802.1X requires support in the client via the operating system or a third-party software application; in the access point, through the ability to accept EAP (extensible authentication protocol) messages and hand them off to a RADIUS or other authentication server defined in some area of the access point's configuration; and an authentication server that can respond with the right information to initiate the keying process after credentials are accepted.
None of these requirements is a high bar. Windows XP has shipped with an 802.1X client for some time, although it only supports a couple of flavors of secured EAP, in which the credential exchange is encrypted within tunnels. And virtually all mainstream RADIUS and similar servers are now equipped to talk 802.1X/EAP using various secured EAP methods.
The client is the weak point, because until last week, only Windows XP had a built-in 802.1X client. Mac OS X 10.3 (Panther) now includes 802.1X support, and they feature all of the EAP types, including PEAP, LEAP, EAP-TLS, EAP-TTLS, and MD5. Some of those are deprecated. (Because it's a Mac, if you're using a certificate-based EAP method, like EAP-TLS, you just drag a certificate from email into the Keychain program, and that's that.)

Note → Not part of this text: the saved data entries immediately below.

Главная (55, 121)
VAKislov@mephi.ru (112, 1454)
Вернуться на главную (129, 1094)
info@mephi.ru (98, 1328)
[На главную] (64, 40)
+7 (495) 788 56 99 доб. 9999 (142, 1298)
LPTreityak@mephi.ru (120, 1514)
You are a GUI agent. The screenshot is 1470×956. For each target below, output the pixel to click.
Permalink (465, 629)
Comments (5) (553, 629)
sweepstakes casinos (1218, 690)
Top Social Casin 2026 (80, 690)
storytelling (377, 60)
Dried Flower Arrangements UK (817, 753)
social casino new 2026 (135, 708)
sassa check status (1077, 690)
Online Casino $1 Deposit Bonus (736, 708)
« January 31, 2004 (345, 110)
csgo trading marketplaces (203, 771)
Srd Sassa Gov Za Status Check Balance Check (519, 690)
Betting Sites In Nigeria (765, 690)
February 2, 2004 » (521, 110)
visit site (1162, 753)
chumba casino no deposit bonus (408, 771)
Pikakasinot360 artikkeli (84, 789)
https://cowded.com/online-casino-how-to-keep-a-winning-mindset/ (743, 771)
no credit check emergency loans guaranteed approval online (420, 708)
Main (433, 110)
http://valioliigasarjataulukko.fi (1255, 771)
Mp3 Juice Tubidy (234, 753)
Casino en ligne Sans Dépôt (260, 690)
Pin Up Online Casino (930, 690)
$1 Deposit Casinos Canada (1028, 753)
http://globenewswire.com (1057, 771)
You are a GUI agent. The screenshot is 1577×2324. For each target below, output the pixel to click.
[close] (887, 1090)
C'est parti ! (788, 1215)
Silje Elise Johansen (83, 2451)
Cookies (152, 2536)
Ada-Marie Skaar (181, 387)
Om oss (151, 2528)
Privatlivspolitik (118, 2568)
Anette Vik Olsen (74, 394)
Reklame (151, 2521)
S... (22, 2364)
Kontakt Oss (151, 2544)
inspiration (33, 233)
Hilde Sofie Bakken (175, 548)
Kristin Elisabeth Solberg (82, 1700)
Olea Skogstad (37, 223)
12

Other platforms and other versions of operating systems aren't out of luck because they can turn to Meetinghouse, which supports flavors of Windows and Mac OS X (before 10.3), as well as Linux 2.4 and Solaris. But there wasn't much motivation to buy 802.1X clients until the whole chain was available.
WPA has driven this process faster, it seems to me, because WPA solves the key-changing problem. With WEP, some scientists have told me that you've have to change the key every 300 packets to be sure that intercepted data couldn't be decrypted. That's a high bar. With WPA, an 802.1X system could change keys every few minutes -- or weeks or years potentially -- without any reduction in the level of security even with the TKIP key that's available as part of the WPA standard.
Another element driving 802.1X adoption is that it reduces VPN costs. If you're using a wireless-outside-the-firewall approach that requires a VPN client on the local network to tunnel through, you can completely eliminate the VPN client and per-seat server costs. For roaming users, you still need VPN connections, but local VPN systems that can support megabyte-per-second connections are quite expensive, where 802.1X can piggyback on existing RADIUS installations.
Finally, because 802.1X communicates between the authenticator (switch or access point) and authentication service using yet another standard -- EAP over LAN or WLAN (EAPOL or EAPOW) -- the authentication server can be remotely located on a local network or elsewhere on the Internet.
Follow this through, and you can see that with widely distributed client software that supports all EAP types, even small offices and hotspots could provide effective local link security by outsourcing the authentication server portion. One company, Wireless Security Corporation, is already offering this service -- and more will certainly follow.
What's the executive summary, here at the end? No more local VPNs. WPA is robust, trusted encryption. 802.1X clients should be purchased and installed on all wireless computers.